Yes, I already had that change in my tree (or rather, I wrote it as
(-RWSEM_ACTIVE_MASK-1) to be consistent with what was previously there,
but (~RWSEM_ACTIVE_MASK) makes more sense.)

> And it's worth noting (again) that I didn't actually push the
> twsem_count_t changes down into the slow-path code in lib/rwsem.c. There's
> a few variables there that might need looking at too.

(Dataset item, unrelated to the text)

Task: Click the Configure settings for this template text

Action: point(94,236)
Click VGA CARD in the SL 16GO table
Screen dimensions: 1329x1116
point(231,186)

I _think_ they are
> all ok as-is (unlike the header file, lib/rwsem.c seems to consistently
> use 'signed long' rather than mix 32-bit and 64-bit types), but it migh be
> cleaner to make them rwsem_count_t's too.

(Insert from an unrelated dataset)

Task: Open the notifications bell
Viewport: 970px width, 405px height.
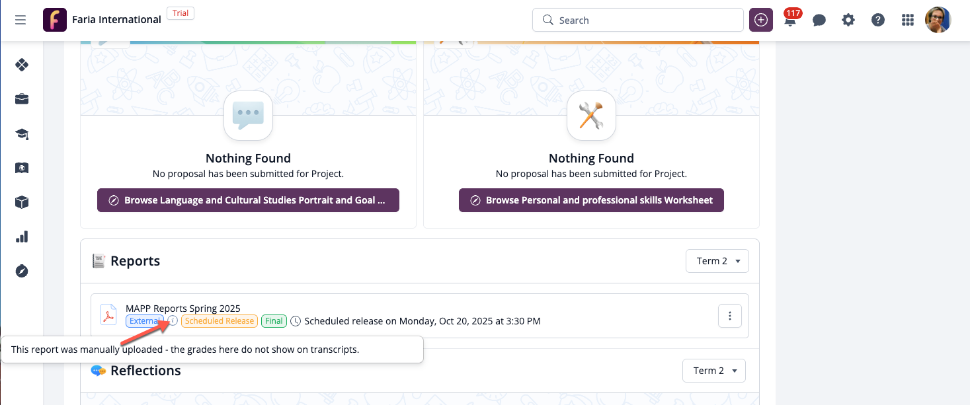Action: point(790,20)
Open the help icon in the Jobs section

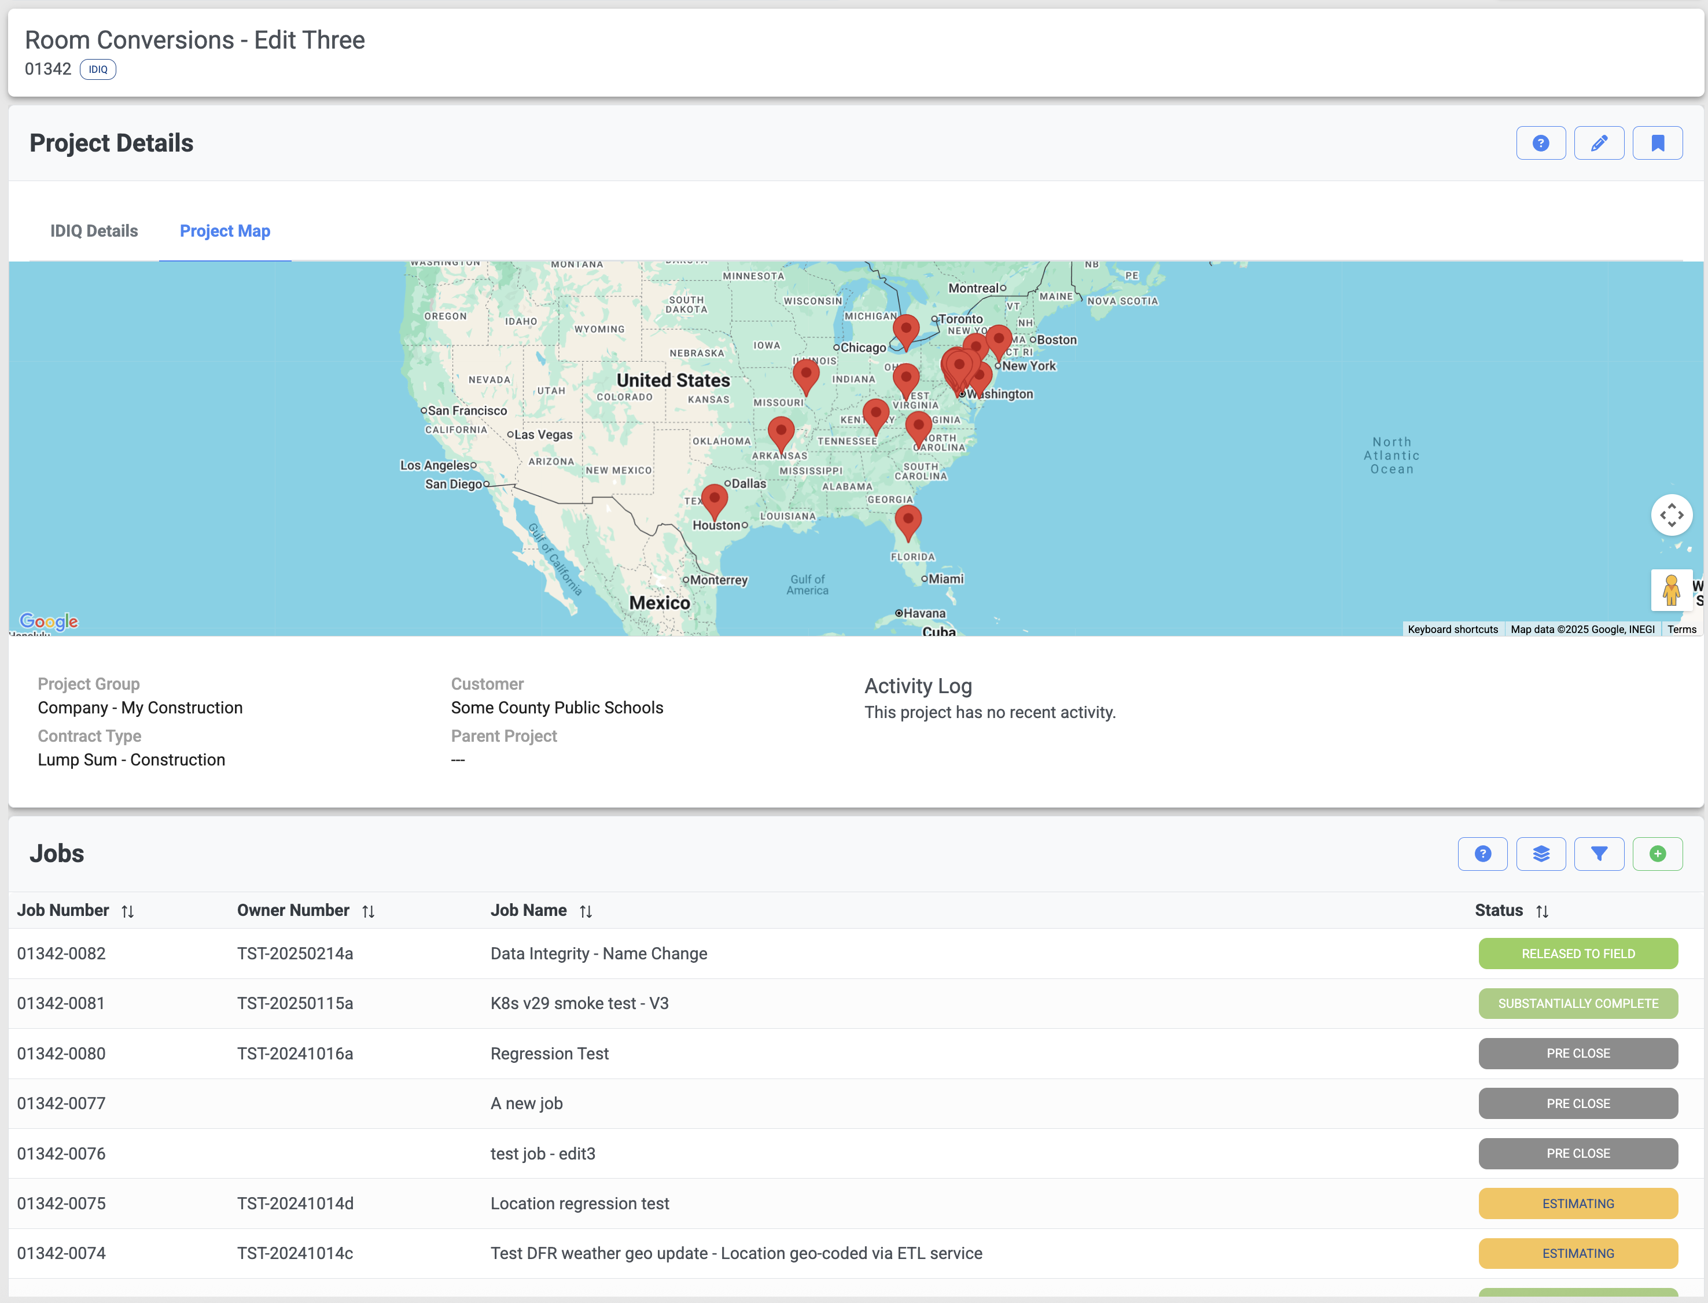coord(1482,853)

Yes, if we have it we should it consistently.

-hpa

2010-01-21 06:34:42

by H. Peter Anvin

[permalink] [raw]
Subject: Re: [x86] Unify semaphore_32.S and rwlock_64.S

On 01/20/2010 04:02 PM, H. Peter Anvin wrote:
> On 01/20/2010 03:57 PM, Linus Torvalds wrote:
>>
>
> I'm somewhat unhappy about that notion, mostly because it means Yet
> Another Thing To Verify[TM]. I would like to look at the relative code
> sizes of 2^31 and 2^30, however, if all it means is that *one*
> instruction in *one* asm has to be different, I'd rather leave it at 2^31.
>

Well, there is no size difference within measurable limits (an
x86-64-allyesconfig build is 60(!) bytes larger with 2^31 and the incl,
but that's well within the good luck/bad luck with alignments threshold...)

As such, I'd personally prefer to leave it with 1:31:31:1 split, if
nothing else because it reads a bit tidier to me, despite the minor wart
for the incl trick.

-hpa

--
H. Peter Anvin, Intel Open Source Technology Center
I work for Intel. I don't speak on their behalf.